Humans being human, scandals will occur. Truman, Ike, LBJ, Nixon, Carter, Reagan, Clinton, and Bush II all witnessed major scandals, some self-inflicted, in their administrations.

I’ve said little about JFK because he was not in office long enough to judge, and the charisma of Camelot still blinds us. JFK most likely would have been reelected, but Vietnam would have become the deciding point of his second term.

What history tells us is that every Presidency has successes and failures, legislative victories and defeats, and foreign policy accomplishments and disappointments. Every Presidency has its ups and downs, but only with the passage of time can we objectively assess historical figures.

Bush’s political failures in the second term were the result of willing to expend political capital on the difficult issues of social security and immigration. History will tell us in decades that Bush was right to tackle both. Neither status quo is sustainable for America. While social security reform failed, Bush successfully introduced measures to temper the rise in Medicaid.

Katrina was a collective failure of government at all levels. Since legally the initial response to a natural disaster is state and local, most onuses should fall on the Democratic Governor of Louisiana (who is not running for reelection) and the Democratic Mayor of New Orleans.

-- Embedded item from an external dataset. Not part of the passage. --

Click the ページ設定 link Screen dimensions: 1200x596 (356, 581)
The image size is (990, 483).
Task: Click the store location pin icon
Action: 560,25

Iraq is a different story, but as with immigration reform, the effort is based upon a core set of beliefs rather than the polls. Bush’s legacy may well be defined by the outcome- not in Iraq- but in the Mideast, and that we will not know for decades.

The fundamental problem in Iraq is the Peace Dividend. The United States at the end of the Cold War, as it has after every major war, substantially downsized the military. The Pentagon lacks the troop size today to fight a long sustained ground war.

Conversely, the substantial military cutbacks initiated by Bush I and carried through by Clinton resulted in Clinton balancing the budget.

As we mull over his supposed failures, we forget the tremendous successes. First are the tax cuts which are fueling a solidly based economic boom. Second is the liberation of Afghanistan. Even if Iraq turns out unsuccessful, let us not forget that Libya gave up its WMD program. And it appears that North Korea is closing down its nuclear reactor. Faith based initiatives have survived challenges, and the Supreme Court has become conservative. “No Child Left Behind” has brought a degree of accountability to public education, and the Medicare Act of 2003 with its prescription drug coverage is resulting in lower prescription drug prices to an ageing population.

A similar list of successes exists for every President. For example, Truman, Ike, and LBJ all fostered tremendous civil rights progress for minorities – a fight which still continues.

Everything else will be moot if Bush’s missile defense program results in shooting down a nuclear tipped missile fired at the United States. Bush’s (and Reagan’s) legacy will be secured.